Recently, a friend hurt me. I don’t think the friend really meant to hurt me, I think the friend was reacting to a perceived fear and did some stuff to hurt me. I felt betrayed and abandoned and confused. I cried a bit. I talked to people that I care about. And I decided that the best thing to do was just wait. Reaching out seemed like the wrong thing to do, so I just waited. And sooner than I had anticipated the friend has reached out to me. We haven’t really talked, we’ve just exchanged sort of cryptic emails but the friend has asked to get together with me.

Reconciliation. How do we do it? The culture, and some of my friends, have suggested that this person’s offense was just too much - just unforgiveable. Their counsel has been that I shouldn’t even bother to meet with this friend and that I should just move on with my life - making it clear that I won’t stand for this sort of behavior. But somehow that just seems wrong to me. It just seems like that isn’t what God calls us to do.

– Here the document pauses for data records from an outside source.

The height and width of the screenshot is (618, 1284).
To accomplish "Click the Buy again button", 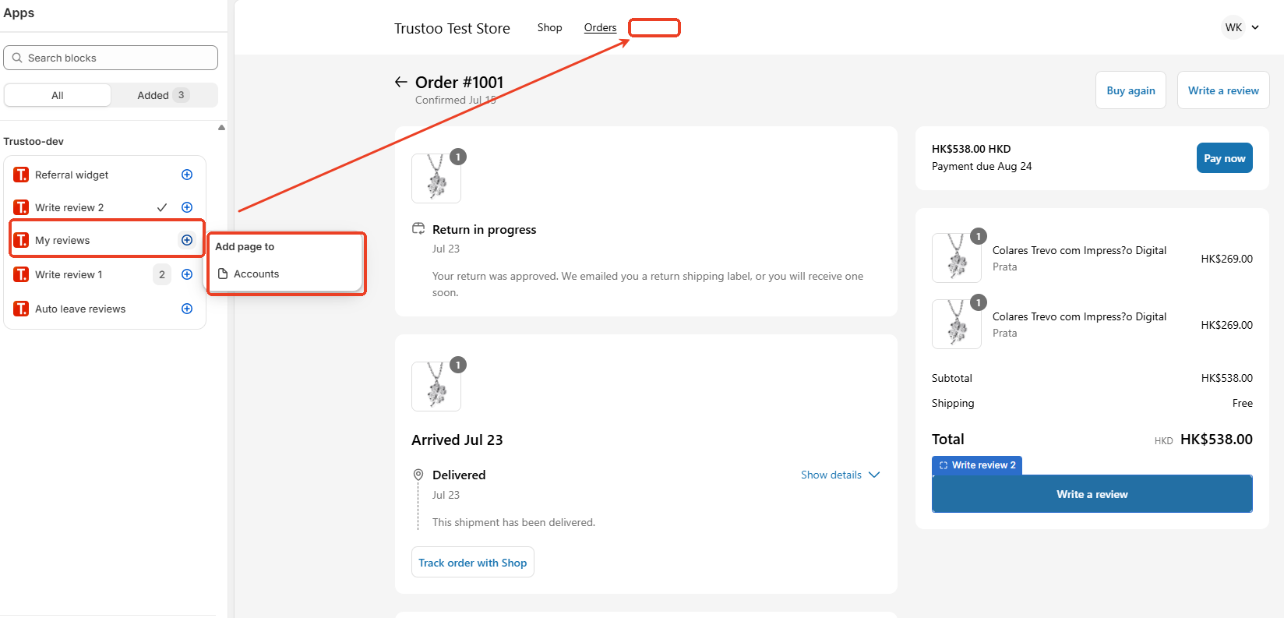I will (x=1131, y=90).
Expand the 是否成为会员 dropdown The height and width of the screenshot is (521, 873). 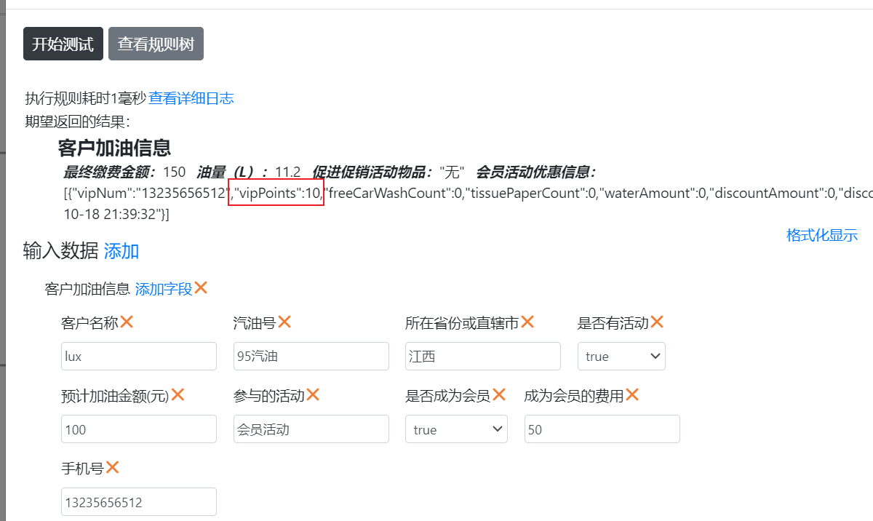pyautogui.click(x=456, y=429)
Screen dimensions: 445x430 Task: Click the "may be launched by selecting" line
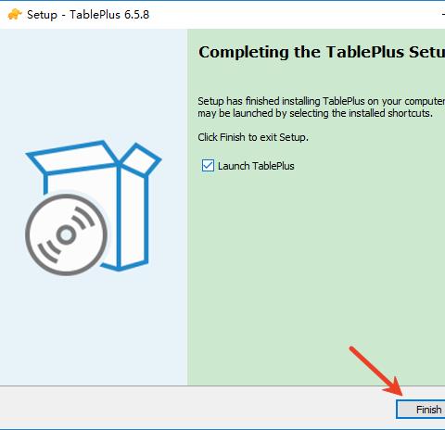(x=315, y=113)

Reconciliation is not just something we talk about and practice, but we think it is important enough to make it a sacrament (well, for those of us that think there are more than 2 sacraments). Reconciling is something that has had traditions and rituals around it for thousands of years - read the OT, there are specific rituals for repairing relationships between people, and it was an important part of living in community. Jesus talks about it all the time - “How often should I forgive, seven times?” Jesus says, “Not seven times, I tell you, but seventy-seven times.” (Matt 18: 21-22) And then there is that “turn the other cheek” business. Forgiveness and reconciliation was not something that Jesus was ambiguous about, Jesus was pretty clear that we do it - we reconcile, we forgive because God does it. God extends grace to us because otherwise we would be a wreck without it. And if God can extend grace to us, then we can extend grace to others.

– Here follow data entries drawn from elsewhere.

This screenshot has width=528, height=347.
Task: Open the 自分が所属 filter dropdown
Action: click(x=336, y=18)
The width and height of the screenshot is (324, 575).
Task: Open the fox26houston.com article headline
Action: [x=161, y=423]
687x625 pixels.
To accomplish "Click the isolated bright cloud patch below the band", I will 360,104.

But dang, can it be hard. And especially when the outside world doesn’t understand why we are doing it. It seems weak. It looks to the world like we are willing to be abused. It looks like we don’t have any self-esteem. But really, I think it is the opposite. I think the easy way out is to just walk away - I think the weak are those that walk away. I think it takes an incredible amount of confidence and courage to stay in the dialogue and forgive. Well, at least that’s what it feels like to me. It’s hard to reconcile, but how can we call ourselves Christians and not be willing to at least give it a try?